◆ Raw records:
+ + + + + + +

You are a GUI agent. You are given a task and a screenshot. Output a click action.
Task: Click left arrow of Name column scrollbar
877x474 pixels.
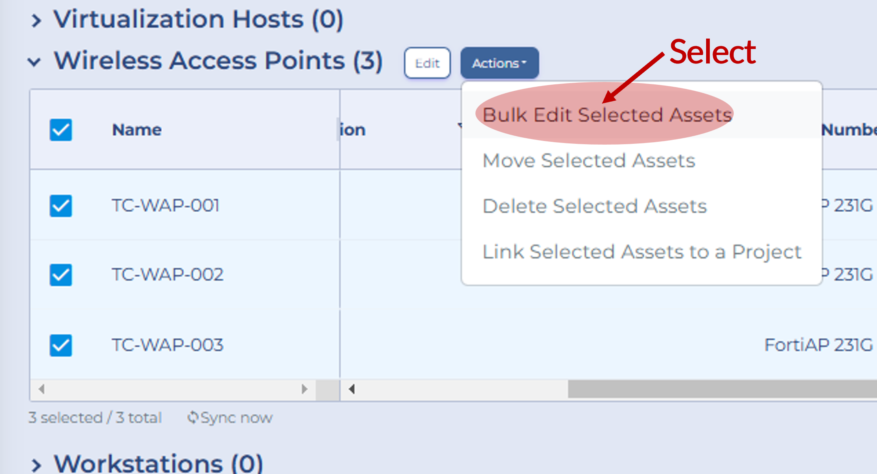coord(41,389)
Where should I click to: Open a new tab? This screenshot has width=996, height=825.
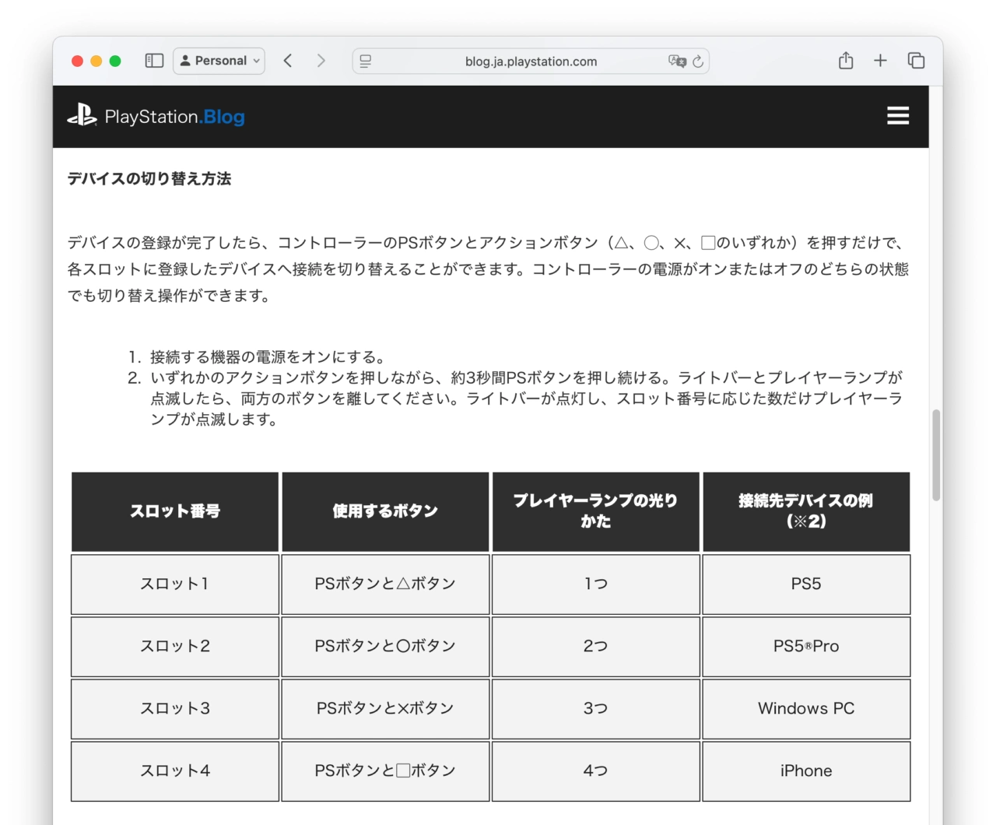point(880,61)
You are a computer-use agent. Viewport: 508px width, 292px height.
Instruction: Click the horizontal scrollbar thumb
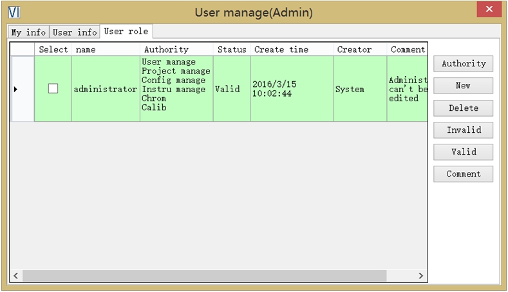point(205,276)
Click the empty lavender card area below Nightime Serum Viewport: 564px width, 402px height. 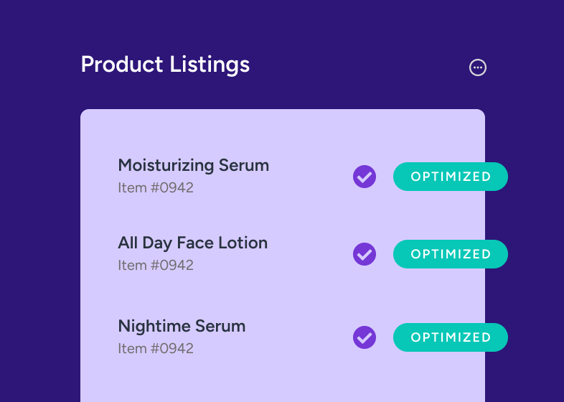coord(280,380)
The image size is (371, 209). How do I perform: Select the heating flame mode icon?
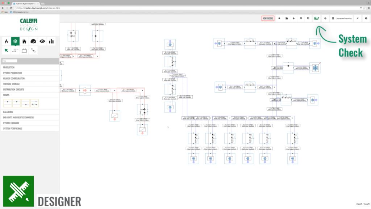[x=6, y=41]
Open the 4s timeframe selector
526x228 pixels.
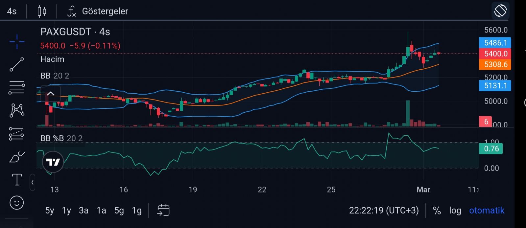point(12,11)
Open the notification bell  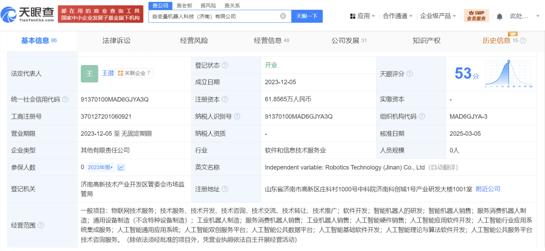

+ + + + + + +

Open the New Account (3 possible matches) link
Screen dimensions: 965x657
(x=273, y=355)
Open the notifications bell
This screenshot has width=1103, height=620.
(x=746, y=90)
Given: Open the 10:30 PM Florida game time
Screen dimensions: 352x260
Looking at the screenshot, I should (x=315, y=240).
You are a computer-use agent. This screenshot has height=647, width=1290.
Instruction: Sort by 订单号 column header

+ + + + + + +

◆ Problem to work on: In the entries from the line containing "You are a computer-use agent. This" through the line containing "Instruction: Sort by 订单号 column header", switch "computer-use agent" to "GUI agent" and keep everything else unchanged. Give back only those lines.

◆ Written response:
You are a GUI agent. This screenshot has height=647, width=1290.
Instruction: Sort by 订单号 column header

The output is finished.